Diagnostic Assessment: Histopathology, immunohistochemistry, and fluorescence in situ hybridization were used to confirm the diagnosis and assess disease extent.
Imaging Review: Longitudinal imaging and retrospective review of CT scans were conducted to evaluate the stability of pulmonary opacities.
Key Findings:
The patient had a confirmed diagnosis of pulmonary MALT lymphoma with a BIRC3::MALT1 fusion.
Postoperative PET/CT showed mild FDG uptake in longstanding pulmonary opacities and an ambiguous gastrointestinal finding.

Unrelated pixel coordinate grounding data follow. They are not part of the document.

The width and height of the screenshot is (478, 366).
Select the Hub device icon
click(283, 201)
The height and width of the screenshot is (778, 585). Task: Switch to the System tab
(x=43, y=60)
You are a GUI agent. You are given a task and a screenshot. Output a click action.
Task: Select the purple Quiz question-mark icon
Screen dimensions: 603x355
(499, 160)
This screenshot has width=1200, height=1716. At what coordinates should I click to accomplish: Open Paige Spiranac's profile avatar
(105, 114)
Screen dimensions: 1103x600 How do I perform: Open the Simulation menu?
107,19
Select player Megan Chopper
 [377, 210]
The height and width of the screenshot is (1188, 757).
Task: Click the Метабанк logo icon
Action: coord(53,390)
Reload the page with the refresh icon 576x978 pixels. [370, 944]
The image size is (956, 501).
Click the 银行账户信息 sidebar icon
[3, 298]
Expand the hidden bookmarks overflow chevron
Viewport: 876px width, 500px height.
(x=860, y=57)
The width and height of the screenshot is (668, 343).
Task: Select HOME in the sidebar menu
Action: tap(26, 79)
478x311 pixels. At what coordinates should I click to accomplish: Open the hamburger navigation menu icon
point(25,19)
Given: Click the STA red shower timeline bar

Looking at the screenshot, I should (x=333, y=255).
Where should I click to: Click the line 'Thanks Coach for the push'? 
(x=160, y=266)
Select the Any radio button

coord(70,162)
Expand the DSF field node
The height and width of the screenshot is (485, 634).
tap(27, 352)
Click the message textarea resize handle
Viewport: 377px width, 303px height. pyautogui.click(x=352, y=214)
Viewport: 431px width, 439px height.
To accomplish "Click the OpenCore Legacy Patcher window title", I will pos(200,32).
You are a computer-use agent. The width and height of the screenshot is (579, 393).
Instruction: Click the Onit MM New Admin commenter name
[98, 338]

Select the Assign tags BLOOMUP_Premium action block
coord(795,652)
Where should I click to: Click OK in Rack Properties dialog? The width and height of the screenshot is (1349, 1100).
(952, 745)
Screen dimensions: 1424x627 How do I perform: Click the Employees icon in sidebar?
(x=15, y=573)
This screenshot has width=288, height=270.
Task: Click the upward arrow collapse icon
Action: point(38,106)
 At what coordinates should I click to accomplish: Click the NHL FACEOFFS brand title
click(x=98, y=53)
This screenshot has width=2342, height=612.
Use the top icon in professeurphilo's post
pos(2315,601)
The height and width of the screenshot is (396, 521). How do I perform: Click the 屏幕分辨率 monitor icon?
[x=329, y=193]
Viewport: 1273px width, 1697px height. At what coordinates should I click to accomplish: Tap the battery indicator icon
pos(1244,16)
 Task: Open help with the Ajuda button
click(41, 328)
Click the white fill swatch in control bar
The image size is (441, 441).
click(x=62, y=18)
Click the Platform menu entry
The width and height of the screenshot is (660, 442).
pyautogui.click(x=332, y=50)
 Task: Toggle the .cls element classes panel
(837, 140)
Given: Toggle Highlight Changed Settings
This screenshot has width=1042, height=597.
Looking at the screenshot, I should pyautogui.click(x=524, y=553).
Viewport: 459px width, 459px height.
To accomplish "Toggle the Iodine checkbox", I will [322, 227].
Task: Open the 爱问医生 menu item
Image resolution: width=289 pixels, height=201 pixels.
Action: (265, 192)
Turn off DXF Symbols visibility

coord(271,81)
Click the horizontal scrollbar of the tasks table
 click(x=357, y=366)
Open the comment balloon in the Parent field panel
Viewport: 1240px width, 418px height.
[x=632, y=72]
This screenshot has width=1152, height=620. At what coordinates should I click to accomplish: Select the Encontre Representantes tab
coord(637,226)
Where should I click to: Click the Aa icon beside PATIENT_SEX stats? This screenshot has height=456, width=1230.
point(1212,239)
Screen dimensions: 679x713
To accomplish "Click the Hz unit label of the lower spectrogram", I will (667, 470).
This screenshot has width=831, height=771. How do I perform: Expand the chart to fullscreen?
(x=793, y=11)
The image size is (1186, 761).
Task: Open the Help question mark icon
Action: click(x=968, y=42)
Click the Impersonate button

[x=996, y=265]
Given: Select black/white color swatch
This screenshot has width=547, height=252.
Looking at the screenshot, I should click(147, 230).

Longitudinal imaging indicated that the right-lung ground-glass opacities were stable and predated the surgery.
Interpretation:
Mild FDG uptake in longstanding pulmonary opacities and unbiopsied gastrointestinal abnormalities should not be interpreted as lymphoma dissemination.
Limitations:
The study is based on a single case, limiting generalizability.
Ambiguous PET/CT results may lead to misinterpretation of disease extent.
Conclusion:
Integration of histopathology, immunophenotyping, molecular testing, and longitudinal imaging is essential before assigning disease extent.